脳出血
要点
脳出血は頭蓋骨の中の出血すべてを指すこともありますが、普通は脳内の血管が破れ、脳の中(大脳、小脳、脳幹の)脳実質内の出血のことをいいます。

(1)脳出血とは
★脳卒中と脳梗塞の違い
脳卒中は、脳血管障害のことで脳出血・くも膜下出血・脳梗塞・脳塞栓などすべてを含みます。脳出血は脳卒中のひとつです。脳卒中は、今まで全く症状のなかった人に、突然に起こります。手足の麻痺やしびれ、手足がうごかない、ろれつが回らない、きゅうにふらつくなどが突然に起こった時には、たとえそれが軽くても、脳卒中を疑うことが大切です。出血性脳卒中が脳卒中全体の20%を占め、その3/4が脳内出血です。

(2)脳出血の原因は
脳出血の最大の危険因子は「高血圧」です。高血圧は症状がないことが多く、脳の血管の動脈硬化すすみ、脳の血管が破れ脳出血となります。最近は血圧の治療をきちんとされる方が増え、脳出血が減り、脳梗塞が増えてきています。
脳出血は、高血圧性脳内出血のほか、非高血圧性として、脳動静脈奇形、動脈瘤、脳動静脈奇形からの脳出血、転移性脳腫瘍(腫瘍内出血)や脳の外傷、白血病からの血液凝固異常出血があります。

(3)脳出血の症状は
高血圧性脳出血はを被殻出血(40%)と 視床出血(35%)、皮質下出血(10%)、 橋(中脳と 延髄えんずいとの間にある)出血(5%)、小脳出血(5%)、その他(5%)と続きます。
症状は突然おこる頭痛、嘔吐、意識障害、 片麻痺、手足の麻痺やしびれ、手足がうごかない、ろれつが回らない、言葉が出ない、急にふらつく等です。
①被殻出血(40%) 片麻痺、感覚障害、 同名半盲(両眼とも視野の片側半分が見えなくなる状態)が主な症状で、進行すると意識障害がみられます。 優位半球(通常左半球)の出血では 失語症もみられます。

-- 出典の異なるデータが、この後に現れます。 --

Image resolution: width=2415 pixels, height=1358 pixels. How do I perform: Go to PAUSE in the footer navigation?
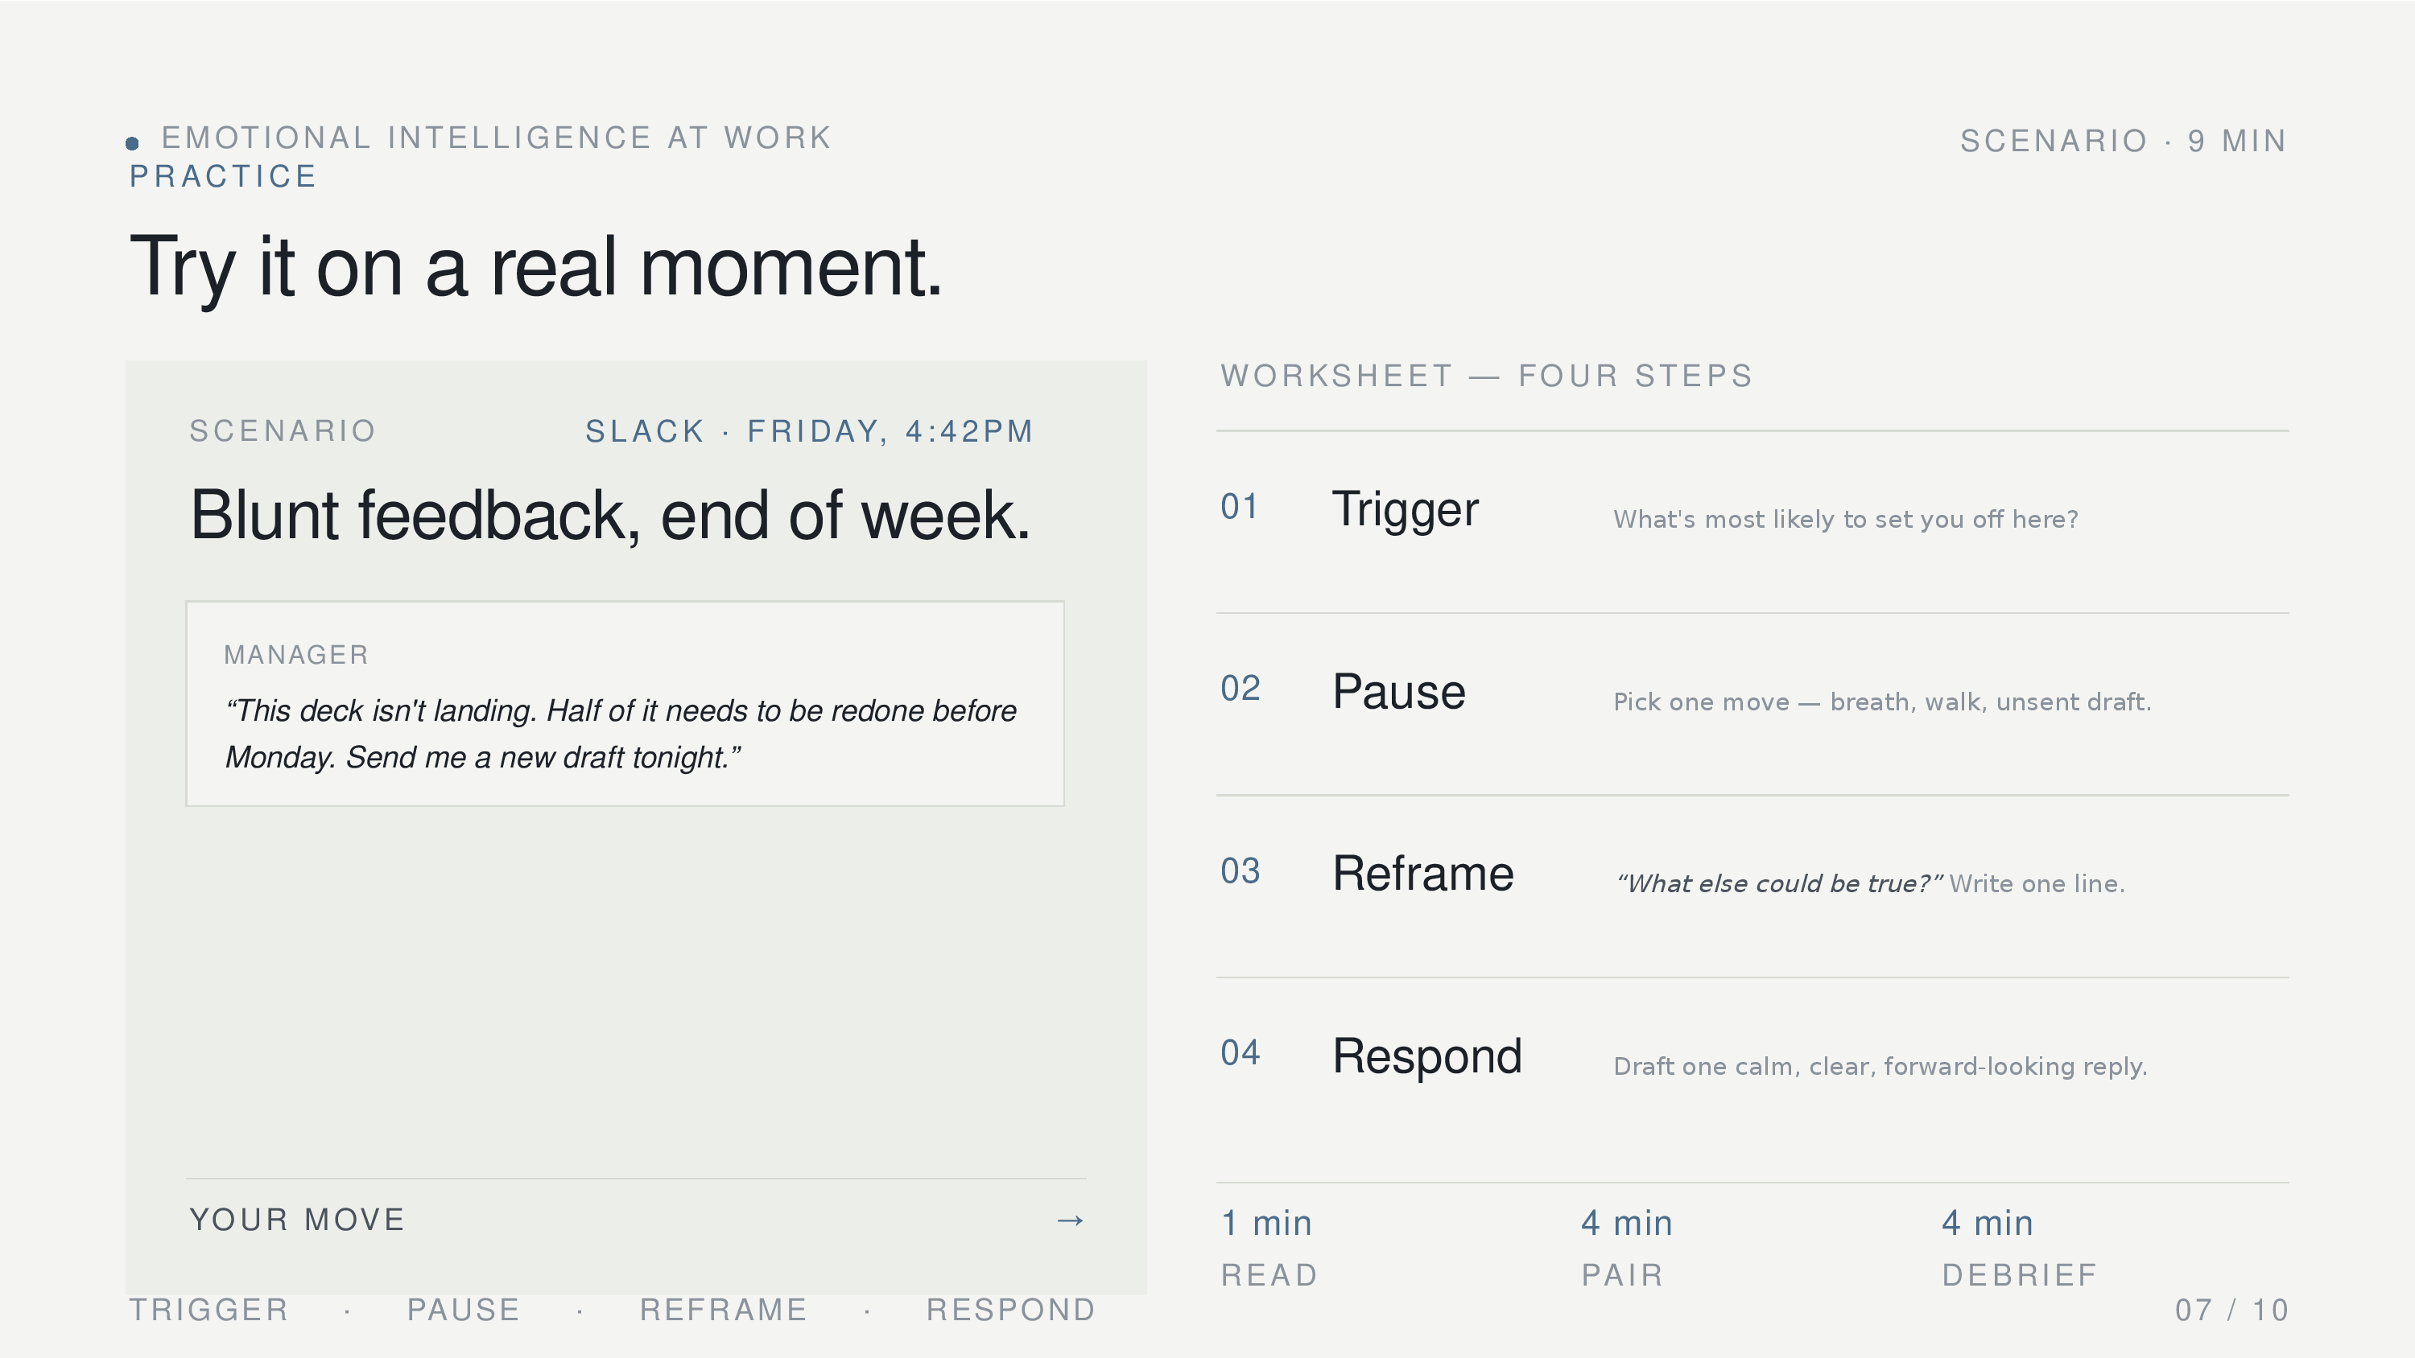pos(463,1310)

②視床出血(35%) 片麻痺、感覚障害は被殻出血と同じですが、感覚障害がよりはっきりします。視床出血では、出血後に視床痛という半身のひどい痛みを伴うことがあります。

③皮質下出血(10%) 頭頂葉、 側頭葉、 前頭葉などの皮質下に起こります。症状は、部位で違いますが、軽度~中等度の片麻痺、半盲、失語などがみられます。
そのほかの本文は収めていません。